McCrae Dowless sits in his kitchen in Bladenboro, NC in 2018. Photo: Justin Kase Conder/The Washington Post via Getty Images
McCrae Dowless, one of North Carolina's most curious political characters, was buried in Bladen County over the weekend. He succeeded at his top late-in-life goal: never going to jail for election fraud.
- About 75 people attended his service at Center Road Baptist Church in Bladenboro. He was remembered as a friend, brother, father and, as his grandkids call him, "Papa Crae."
Driving the news: Dowless died from cancer on April 24. He was 66 years old.
- He faced state charges on counts related to a fraud scheme in which prosecutors alleged he illegally harvested votes in Bladen County in the 2016 and 2018 Congressional elections.

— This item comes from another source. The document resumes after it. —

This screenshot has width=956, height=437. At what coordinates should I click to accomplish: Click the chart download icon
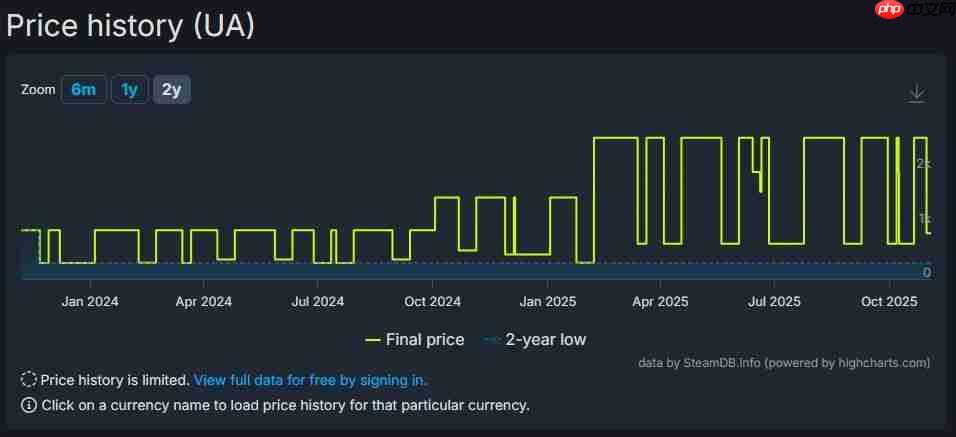(916, 93)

He maintained his innocence until his final breath.
- The Wake County District Attorney will still pursue cases against about six of his associates.
Between the lines: For cutthroat political observers, Dowless' death brought an unsatisfying resolution in the story of the 2018 election fraud scandal that put his tiny eastern North Carolina county at the center of America’s debate over election security.
His pallbearers included:
- The Bladen County commissioner who bailed Dowless out of jail in 2019
- And Stony Rushing, the Union County politician and gun range owner who impersonates "The Dukes of Hazzard" character Boss Hogg.
Mark Harris — the Baptist preacher who had his 2018 election to Congress overturned amid the state’s investigation into the legality of the absentee ballot program Dowless ran for him — delivered a seven-minute video prayer.
What they’re saying: “He believed in you, he loved you,” Rushing said. “It’s hard to know somebody and spend the time that I got to spend with McCrae, and see the persecution that he went through.”
The big picture: Axios’ Michael Graff and WBTV’s Nick Ochsner had numerous exclusive interviews with Dowless as part of their reporting for their book “The Vote Collectors.”
- They attended the service and wrote an essay on the scenes from that day and Dowless’s life, in partnership with the statewide digital magazine The Assembly.